Work required: Output the listing below in full, exactly as written.

(Available data)

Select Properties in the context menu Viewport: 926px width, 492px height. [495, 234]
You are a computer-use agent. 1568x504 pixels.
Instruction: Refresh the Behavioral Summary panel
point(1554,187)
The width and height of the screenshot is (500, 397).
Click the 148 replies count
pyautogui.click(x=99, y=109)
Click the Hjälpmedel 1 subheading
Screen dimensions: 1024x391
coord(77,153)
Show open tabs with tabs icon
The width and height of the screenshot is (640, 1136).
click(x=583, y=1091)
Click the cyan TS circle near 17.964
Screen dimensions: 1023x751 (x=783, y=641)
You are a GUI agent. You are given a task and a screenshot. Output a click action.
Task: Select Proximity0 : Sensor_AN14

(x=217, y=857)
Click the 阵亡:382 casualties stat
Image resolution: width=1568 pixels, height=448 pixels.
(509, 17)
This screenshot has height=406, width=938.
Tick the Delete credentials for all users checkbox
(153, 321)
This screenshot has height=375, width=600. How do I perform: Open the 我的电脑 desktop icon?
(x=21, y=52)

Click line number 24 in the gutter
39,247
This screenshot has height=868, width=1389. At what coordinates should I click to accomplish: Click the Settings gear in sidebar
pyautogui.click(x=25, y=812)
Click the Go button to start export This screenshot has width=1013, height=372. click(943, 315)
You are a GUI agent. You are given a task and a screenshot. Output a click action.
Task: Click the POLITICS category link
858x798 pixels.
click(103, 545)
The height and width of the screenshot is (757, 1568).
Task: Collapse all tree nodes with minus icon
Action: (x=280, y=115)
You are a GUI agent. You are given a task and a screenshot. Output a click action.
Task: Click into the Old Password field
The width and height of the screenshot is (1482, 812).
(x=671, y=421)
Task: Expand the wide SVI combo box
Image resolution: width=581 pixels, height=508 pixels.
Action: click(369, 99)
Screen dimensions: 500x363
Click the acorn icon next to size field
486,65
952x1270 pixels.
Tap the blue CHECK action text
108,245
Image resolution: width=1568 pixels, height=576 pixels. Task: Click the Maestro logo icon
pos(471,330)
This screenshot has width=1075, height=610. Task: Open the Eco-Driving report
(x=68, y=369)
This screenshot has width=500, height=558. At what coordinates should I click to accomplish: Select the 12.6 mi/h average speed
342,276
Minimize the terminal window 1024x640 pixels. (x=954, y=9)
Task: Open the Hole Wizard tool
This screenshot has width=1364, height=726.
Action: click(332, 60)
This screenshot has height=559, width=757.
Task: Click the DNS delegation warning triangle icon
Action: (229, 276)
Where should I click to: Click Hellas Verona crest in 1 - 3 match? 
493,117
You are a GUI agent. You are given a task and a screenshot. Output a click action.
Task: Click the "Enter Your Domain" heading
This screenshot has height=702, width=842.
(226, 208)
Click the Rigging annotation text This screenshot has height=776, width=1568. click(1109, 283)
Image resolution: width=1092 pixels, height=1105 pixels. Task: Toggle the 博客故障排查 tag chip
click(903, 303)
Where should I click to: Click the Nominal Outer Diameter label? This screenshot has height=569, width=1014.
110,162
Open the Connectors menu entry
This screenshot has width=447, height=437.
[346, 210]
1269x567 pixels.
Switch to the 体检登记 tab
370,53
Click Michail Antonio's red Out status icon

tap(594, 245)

(End Available data)

Task output:
Select Properties in the context menu Viewport: 926px width, 492px height. [495, 234]
You are a computer-use agent. 1568x504 pixels.
Instruction: Refresh the Behavioral Summary panel
point(1554,187)
The width and height of the screenshot is (500, 397).
Click the 148 replies count
pyautogui.click(x=99, y=109)
Click the Hjälpmedel 1 subheading
Screen dimensions: 1024x391
coord(77,153)
Show open tabs with tabs icon
The width and height of the screenshot is (640, 1136).
click(x=583, y=1091)
Click the cyan TS circle near 17.964
Screen dimensions: 1023x751 (x=783, y=641)
You are a GUI agent. You are given a task and a screenshot. Output a click action.
Task: Select Proximity0 : Sensor_AN14

(x=217, y=857)
Click the 阵亡:382 casualties stat
Image resolution: width=1568 pixels, height=448 pixels.
(509, 17)
This screenshot has height=406, width=938.
Tick the Delete credentials for all users checkbox
(153, 321)
This screenshot has height=375, width=600. How do I perform: Open the 我的电脑 desktop icon?
(x=21, y=52)

Click line number 24 in the gutter
39,247
This screenshot has height=868, width=1389. At what coordinates should I click to accomplish: Click the Settings gear in sidebar
pyautogui.click(x=25, y=812)
Click the Go button to start export This screenshot has width=1013, height=372. click(943, 315)
You are a GUI agent. You are given a task and a screenshot. Output a click action.
Task: Click the POLITICS category link
858x798 pixels.
click(103, 545)
The height and width of the screenshot is (757, 1568).
Task: Collapse all tree nodes with minus icon
Action: (x=280, y=115)
You are a GUI agent. You are given a task and a screenshot. Output a click action.
Task: Click into the Old Password field
The width and height of the screenshot is (1482, 812).
(x=671, y=421)
Task: Expand the wide SVI combo box
Image resolution: width=581 pixels, height=508 pixels.
Action: click(369, 99)
Screen dimensions: 500x363
Click the acorn icon next to size field
486,65
952x1270 pixels.
Tap the blue CHECK action text
108,245
Image resolution: width=1568 pixels, height=576 pixels. Task: Click the Maestro logo icon
pos(471,330)
This screenshot has width=1075, height=610. Task: Open the Eco-Driving report
(x=68, y=369)
This screenshot has width=500, height=558. At what coordinates should I click to accomplish: Select the 12.6 mi/h average speed
342,276
Minimize the terminal window 1024x640 pixels. (x=954, y=9)
Task: Open the Hole Wizard tool
This screenshot has width=1364, height=726.
Action: click(332, 60)
This screenshot has height=559, width=757.
Task: Click the DNS delegation warning triangle icon
Action: (229, 276)
Where should I click to: Click Hellas Verona crest in 1 - 3 match? 
493,117
You are a GUI agent. You are given a task and a screenshot. Output a click action.
Task: Click the "Enter Your Domain" heading
This screenshot has height=702, width=842.
(226, 208)
Click the Rigging annotation text This screenshot has height=776, width=1568. click(1109, 283)
Image resolution: width=1092 pixels, height=1105 pixels. Task: Toggle the 博客故障排查 tag chip
click(903, 303)
Where should I click to: Click the Nominal Outer Diameter label? This screenshot has height=569, width=1014.
110,162
Open the Connectors menu entry
This screenshot has width=447, height=437.
[346, 210]
1269x567 pixels.
Switch to the 体检登记 tab
370,53
Click Michail Antonio's red Out status icon

tap(594, 245)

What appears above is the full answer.